Getting Started: Real World Writers
Scott King
You know, when it comes time to find what you want to say in terms of a sketch or even just an individual joke or whatever it is—or creating a character with someone. I am really big into never censoring yourself; just throwing every single idea, write down every single idea whatever it is, or however you work best. If it's just jotting it on a legal pad or—everybody does it differently. But I think that's totally key. That if you get into deciding "this is not funny" before you've even gotten the idea down on paper well then you're stopping the good idea from coming.

Frank McCourt
Forget about telling a story, developing anything, just get it all in a notebook. And then sit quietly and you'll find that little echoes will come trumbling up from your consciousness or your subconsciousness. Stories will start coming. And watch how, if you have a kind of a, develop a kind of Geiger counter that you run over your life. The landscape of your life, and it'll start clicking. Click, click, click, a moment when your parents are not getting along very well. A moment when you fell in love, a moment when you felt rejected, click click, click. Watch out for the clicking Geiger counter over the landscape of your life. And get that down on paper. This is the hot stuff. This is the meaty and fruitful material.

Sue Grafton
I think the creative process is always at work. Sometimes in ways we don't even know. One of the reasons I do all my own research instead of farming it out is that if you were in a morgue for instance, you don't know what your unconscious is picking up. You know what you're perceiving, you know what you think you're learning. But the unconscious is picking up scents, and just the look of a place and the feel of a place. And later, that's what makes that scene work in a piece of fiction. I do think of myself as a journalist. Why would I invent a police station when I can go down to the Santa Theresa Police Department, and see how they're doing business?
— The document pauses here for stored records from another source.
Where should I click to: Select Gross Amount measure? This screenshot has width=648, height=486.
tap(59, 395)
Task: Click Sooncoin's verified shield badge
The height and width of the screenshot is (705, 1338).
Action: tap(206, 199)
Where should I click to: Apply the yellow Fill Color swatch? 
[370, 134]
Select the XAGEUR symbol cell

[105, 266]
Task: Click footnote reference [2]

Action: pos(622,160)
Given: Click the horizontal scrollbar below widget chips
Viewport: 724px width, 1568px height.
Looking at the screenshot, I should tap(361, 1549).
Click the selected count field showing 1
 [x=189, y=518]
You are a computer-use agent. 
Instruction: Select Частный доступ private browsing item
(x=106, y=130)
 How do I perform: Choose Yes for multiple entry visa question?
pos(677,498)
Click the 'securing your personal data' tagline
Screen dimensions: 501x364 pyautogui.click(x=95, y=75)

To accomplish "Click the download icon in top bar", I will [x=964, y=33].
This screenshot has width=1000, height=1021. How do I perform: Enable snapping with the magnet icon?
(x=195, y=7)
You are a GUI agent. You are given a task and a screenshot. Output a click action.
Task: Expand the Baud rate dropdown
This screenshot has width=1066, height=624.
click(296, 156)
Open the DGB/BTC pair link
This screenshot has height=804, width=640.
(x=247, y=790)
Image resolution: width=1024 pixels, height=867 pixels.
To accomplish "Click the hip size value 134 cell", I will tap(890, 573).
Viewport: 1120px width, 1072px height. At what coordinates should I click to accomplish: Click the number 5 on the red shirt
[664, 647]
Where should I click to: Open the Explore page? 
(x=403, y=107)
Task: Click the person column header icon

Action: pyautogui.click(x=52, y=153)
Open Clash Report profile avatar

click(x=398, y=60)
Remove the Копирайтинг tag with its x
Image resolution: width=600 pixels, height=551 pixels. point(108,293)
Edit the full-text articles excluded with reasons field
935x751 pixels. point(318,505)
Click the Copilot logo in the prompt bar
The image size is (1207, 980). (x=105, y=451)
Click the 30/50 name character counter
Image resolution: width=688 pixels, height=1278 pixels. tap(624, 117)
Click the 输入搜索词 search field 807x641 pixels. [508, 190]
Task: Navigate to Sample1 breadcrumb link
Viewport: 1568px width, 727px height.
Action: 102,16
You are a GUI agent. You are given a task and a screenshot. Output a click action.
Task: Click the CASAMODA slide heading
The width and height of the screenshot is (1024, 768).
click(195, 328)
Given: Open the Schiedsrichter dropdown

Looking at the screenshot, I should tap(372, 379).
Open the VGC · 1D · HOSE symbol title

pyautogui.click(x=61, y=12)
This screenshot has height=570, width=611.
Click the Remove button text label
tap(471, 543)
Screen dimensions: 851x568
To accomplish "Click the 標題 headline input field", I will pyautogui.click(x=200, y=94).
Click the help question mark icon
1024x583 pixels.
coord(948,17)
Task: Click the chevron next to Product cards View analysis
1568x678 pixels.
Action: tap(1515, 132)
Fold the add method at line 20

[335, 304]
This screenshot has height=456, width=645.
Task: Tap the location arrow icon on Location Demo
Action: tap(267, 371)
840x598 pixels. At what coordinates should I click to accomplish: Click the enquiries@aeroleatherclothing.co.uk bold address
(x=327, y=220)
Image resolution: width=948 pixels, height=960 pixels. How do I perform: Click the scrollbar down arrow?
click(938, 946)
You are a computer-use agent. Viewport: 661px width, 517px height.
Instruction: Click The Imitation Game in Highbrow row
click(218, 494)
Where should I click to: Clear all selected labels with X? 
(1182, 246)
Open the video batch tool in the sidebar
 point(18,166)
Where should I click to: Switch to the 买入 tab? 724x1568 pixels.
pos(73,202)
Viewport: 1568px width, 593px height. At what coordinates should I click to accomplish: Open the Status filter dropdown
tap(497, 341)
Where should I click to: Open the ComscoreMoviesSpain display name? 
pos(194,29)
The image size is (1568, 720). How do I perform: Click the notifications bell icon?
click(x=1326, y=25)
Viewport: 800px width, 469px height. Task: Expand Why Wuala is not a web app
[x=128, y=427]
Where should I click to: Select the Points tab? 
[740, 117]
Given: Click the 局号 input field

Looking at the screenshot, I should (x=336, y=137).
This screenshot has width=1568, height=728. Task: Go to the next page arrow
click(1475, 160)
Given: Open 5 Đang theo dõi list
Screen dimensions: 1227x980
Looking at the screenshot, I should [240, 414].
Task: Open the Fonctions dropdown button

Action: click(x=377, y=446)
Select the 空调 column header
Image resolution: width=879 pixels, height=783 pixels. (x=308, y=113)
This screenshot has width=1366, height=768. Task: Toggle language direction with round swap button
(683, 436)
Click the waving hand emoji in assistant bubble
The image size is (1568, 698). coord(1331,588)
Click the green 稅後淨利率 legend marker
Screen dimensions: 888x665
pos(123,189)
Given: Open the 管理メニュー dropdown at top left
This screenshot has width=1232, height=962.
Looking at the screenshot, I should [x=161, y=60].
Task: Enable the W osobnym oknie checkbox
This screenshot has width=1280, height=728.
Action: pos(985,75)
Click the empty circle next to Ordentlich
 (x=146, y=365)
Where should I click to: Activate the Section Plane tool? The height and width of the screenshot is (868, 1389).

I think the mistake many writers make is that they think you make it up. You don't. You report it. You go out in the world and you find out what doctors do. You don't sit there regurgitating old TV shows. You know, Dr. So and So and Nurse Ratchit, you go and meet a real nurse and see what her attitude is. What does she have on? They don't wear white anymore, some of 'em. They don't wear the little caps with little buttons. But if you haven't been out in the hospital, you're there reproducing all the old bad TV shows you've ever seen. So, better to go and look. go and do, get the information on your own.

Bill Walsh
Ideas come to mind in rapid fire, and not prioritized. And if you write as they come to mind, prioritizing of the key elements of what you're writing could get lost. Or submerged somewhere. So after I've written in outline form, then I begin to prioritize when I would like different categories aligned in the book. But it takes a lot of, arrow goes up to here, and this arrow comes down here, that kind of thing to get it all reframed and in place.

John Lovas
So the assignment is not just a teacher-based thing, it's also, the real world gives you assignments. So part of what you have to do is say, how do I find my way into this? It's not just finding the assignment and saying "Oh, well, I'm not already interested in this so how can I write about it?" One of the real problems of a writer is you very often have to discover interests.